>> Start

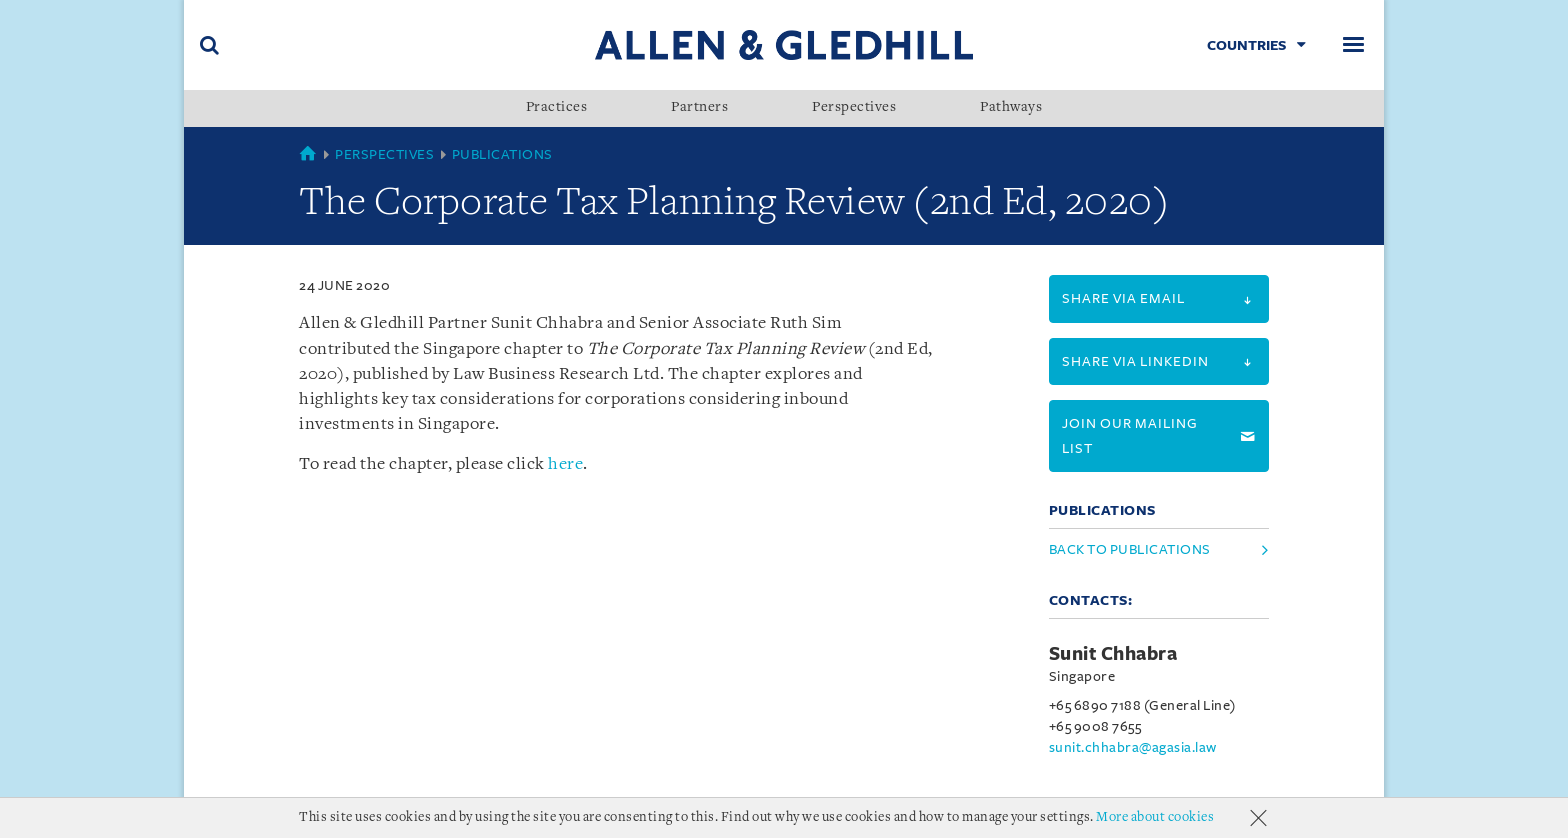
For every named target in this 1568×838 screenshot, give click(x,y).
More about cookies (1155, 817)
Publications (502, 154)
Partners (699, 108)
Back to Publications (1130, 549)
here (565, 464)
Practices (557, 108)
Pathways (1011, 108)
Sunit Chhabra (1113, 654)
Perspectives (854, 108)
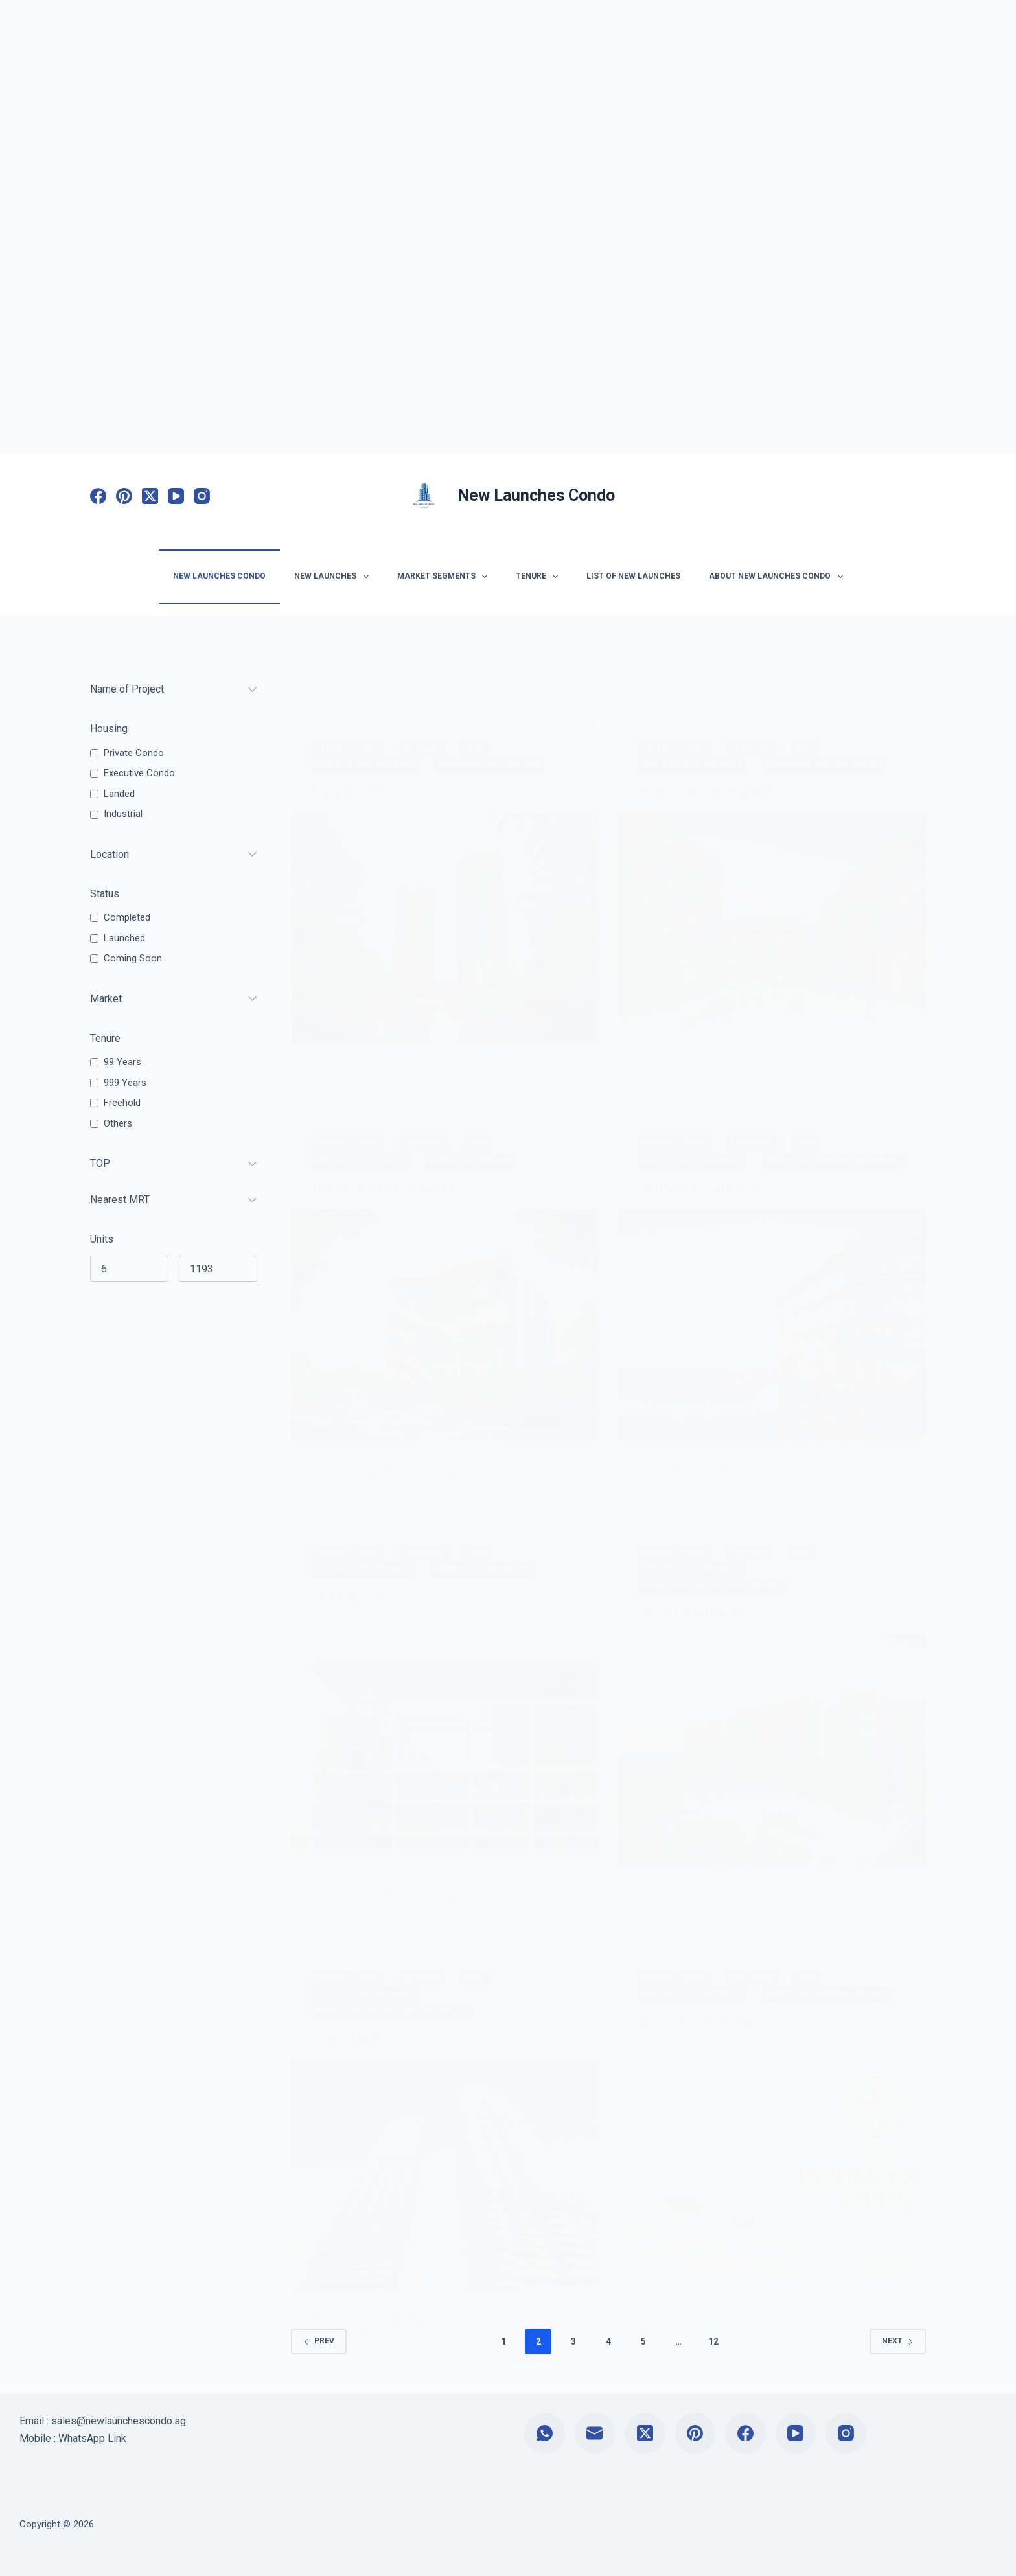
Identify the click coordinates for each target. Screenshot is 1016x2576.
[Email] (595, 2433)
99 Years (122, 1062)
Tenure (539, 576)
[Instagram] (202, 496)
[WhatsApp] (544, 2433)
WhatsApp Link (92, 2438)
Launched (124, 938)
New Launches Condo (536, 495)
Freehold (122, 1103)
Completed (127, 917)
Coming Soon (133, 958)
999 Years (125, 1082)
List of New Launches (633, 576)
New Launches (333, 576)
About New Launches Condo (778, 576)
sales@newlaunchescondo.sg (118, 2421)
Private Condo (134, 753)
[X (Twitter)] (150, 496)
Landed (119, 793)
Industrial (123, 814)
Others (118, 1123)
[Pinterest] (124, 496)
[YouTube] (176, 496)
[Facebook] (98, 496)
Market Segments (444, 576)
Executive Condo (139, 773)
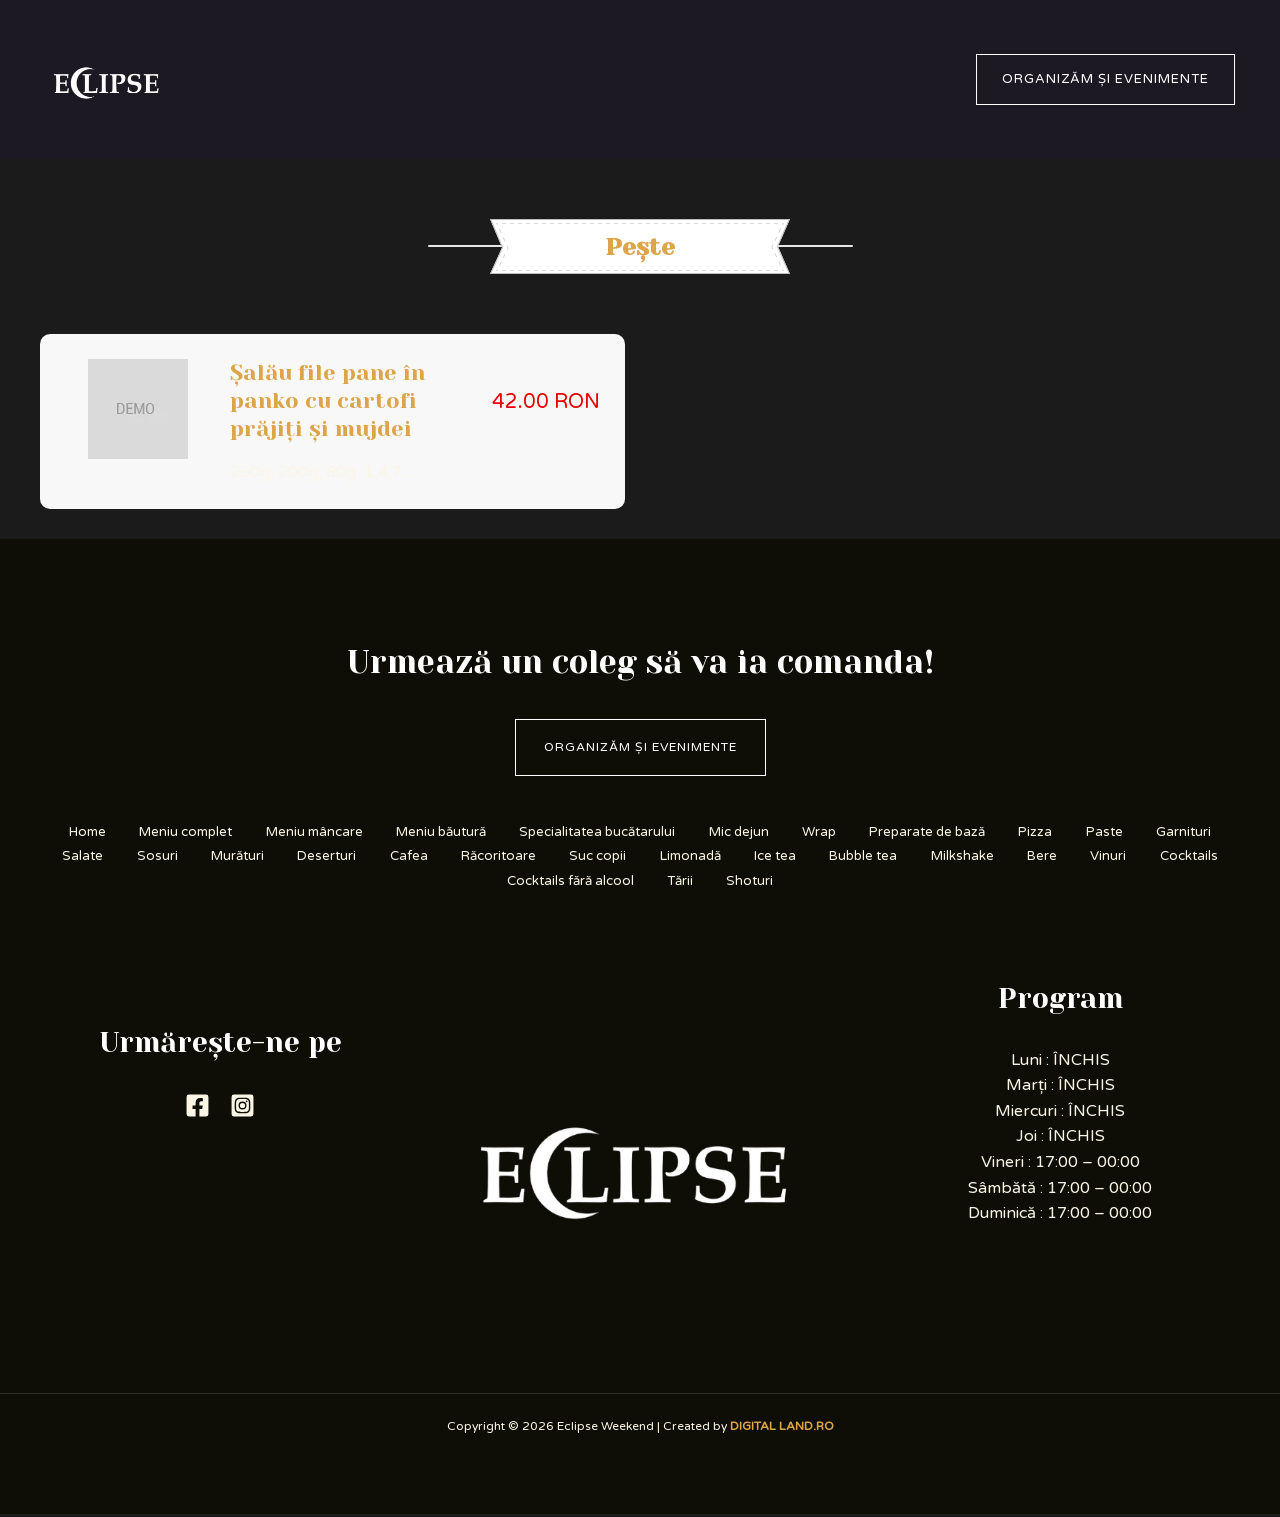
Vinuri (512, 882)
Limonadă (958, 857)
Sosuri (367, 857)
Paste (109, 857)
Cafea (645, 857)
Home (117, 831)
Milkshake (350, 882)
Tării (861, 882)
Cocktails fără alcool (739, 882)
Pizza (1166, 831)
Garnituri (197, 857)
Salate (286, 857)
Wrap (927, 831)
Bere (438, 882)
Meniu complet (228, 831)
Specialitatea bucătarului (681, 831)
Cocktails (601, 882)
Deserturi (555, 857)
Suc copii (854, 857)
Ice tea (1054, 857)
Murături (456, 857)
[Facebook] (197, 1108)
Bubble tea (1153, 857)
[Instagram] (242, 1108)
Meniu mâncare (370, 831)
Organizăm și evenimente (640, 745)
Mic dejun (836, 831)
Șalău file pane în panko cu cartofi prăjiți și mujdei (327, 400)
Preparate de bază (1047, 831)
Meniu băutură (510, 831)
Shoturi (939, 882)
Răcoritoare (744, 857)
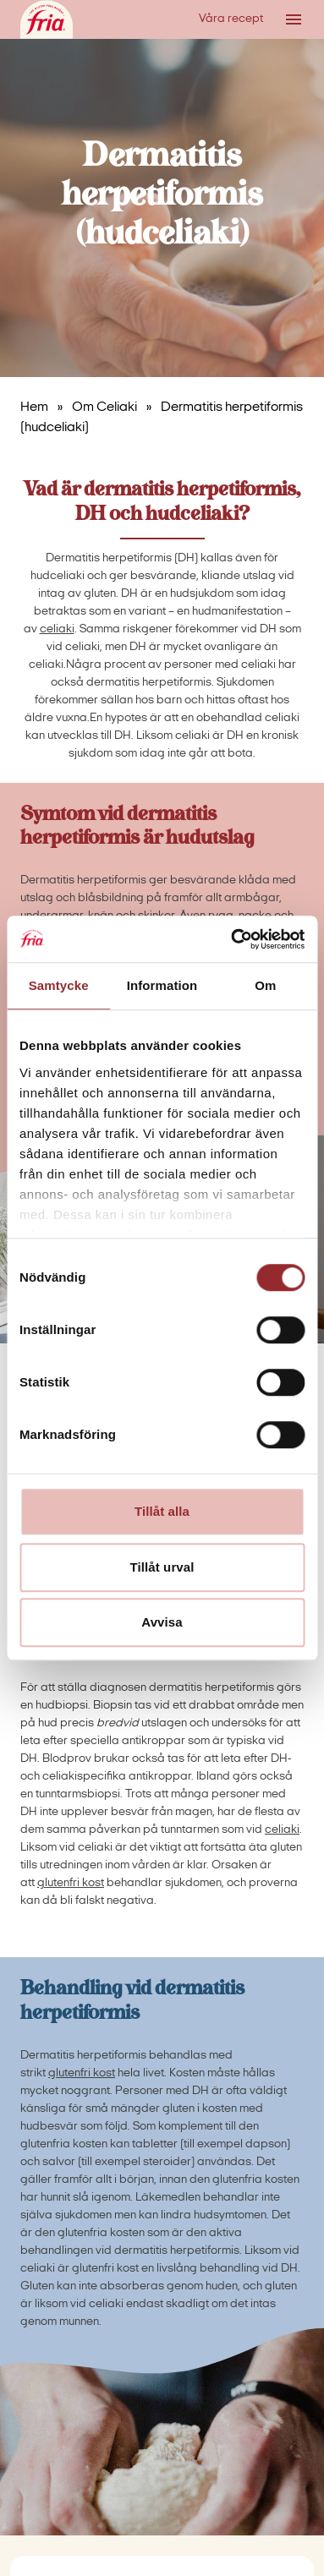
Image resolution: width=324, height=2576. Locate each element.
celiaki (57, 629)
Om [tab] (265, 985)
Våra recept (231, 19)
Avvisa (161, 1622)
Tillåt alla (162, 1511)
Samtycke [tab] (59, 985)
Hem (34, 407)
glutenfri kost (70, 1883)
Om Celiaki (104, 407)
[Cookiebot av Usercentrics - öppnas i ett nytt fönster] (232, 939)
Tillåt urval (162, 1567)
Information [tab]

>> End

- _Instructions for the task_
Present all of the records above as a numbered list, one line per item. Skip blank lines and leave out the pictures.

- _Correct response_
1. For every named target in this 1568×838 screenshot, give click(x,y).
2. More about cookies (1155, 817)
3. Publications (502, 154)
4. Partners (699, 108)
5. Back to Publications (1130, 549)
6. here (565, 464)
7. Practices (557, 108)
8. Pathways (1011, 108)
9. Sunit Chhabra (1113, 654)
10. Perspectives (854, 108)
11. Identify the click coordinates for each target. Screenshot is 1016x2576.
12. [Email] (595, 2433)
13. 99 Years (122, 1062)
14. Tenure (539, 576)
15. [Instagram] (202, 496)
16. [WhatsApp] (544, 2433)
17. WhatsApp Link (92, 2438)
18. Launched (124, 938)
19. New Launches Condo (536, 495)
20. Freehold (122, 1103)
21. Completed (127, 917)
22. Coming Soon (133, 958)
23. 999 Years (125, 1082)
24. List of New Launches (633, 576)
25. New Launches (333, 576)
26. About New Launches Condo (778, 576)
27. sales@newlaunchescondo.sg (118, 2421)
28. Private Condo (134, 753)
29. [X (Twitter)] (150, 496)
30. Landed (119, 793)
31. Industrial (123, 814)
32. Others (118, 1123)
33. [Pinterest] (124, 496)
34. [YouTube] (176, 496)
35. [Facebook] (98, 496)
36. Market Segments (444, 576)
37. Executive Condo (139, 773)
38. Vinuri (512, 882)
39. Limonadă (958, 857)
40. Sosuri (367, 857)
41. Paste (109, 857)
42. Cafea (645, 857)
43. Home (117, 831)
44. Milkshake (350, 882)
45. Tării (861, 882)
46. Cocktails fără alcool (739, 882)
47. Pizza (1166, 831)
48. Garnituri (197, 857)
49. Salate (286, 857)
50. Wrap (927, 831)
51. Bere (438, 882)
52. Meniu complet (228, 831)
53. Specialitatea bucătarului (681, 831)
54. Cocktails (601, 882)
55. Deserturi (555, 857)
56. Suc copii (854, 857)
57. Ice tea (1054, 857)
58. Murături (456, 857)
59. [Facebook] (197, 1108)
60. Bubble tea (1153, 857)
61. [Instagram] (242, 1108)
62. Meniu mâncare (370, 831)
63. Organizăm și evenimente (640, 745)
64. Mic dejun (836, 831)
65. Șalău file pane în panko cu cartofi prăjiți și mujdei (327, 400)
66. Preparate de bază (1047, 831)
67. Meniu băutură (510, 831)
68. Shoturi (939, 882)
69. Răcoritoare (744, 857)
70. Image resolution: width=324, height=2576. Locate each element.
71. celiaki (57, 629)
72. Om [tab] (265, 985)
73. Våra recept (231, 19)
74. Avvisa (161, 1622)
75. Tillåt alla (162, 1511)
76. Samtycke [tab] (59, 985)
77. Hem (34, 407)
78. glutenfri kost (70, 1883)
79. Om Celiaki (104, 407)
80. [Cookiebot av Usercentrics - öppnas i ett nytt fönster] (232, 939)
81. Tillåt urval (162, 1567)
82. Information [tab]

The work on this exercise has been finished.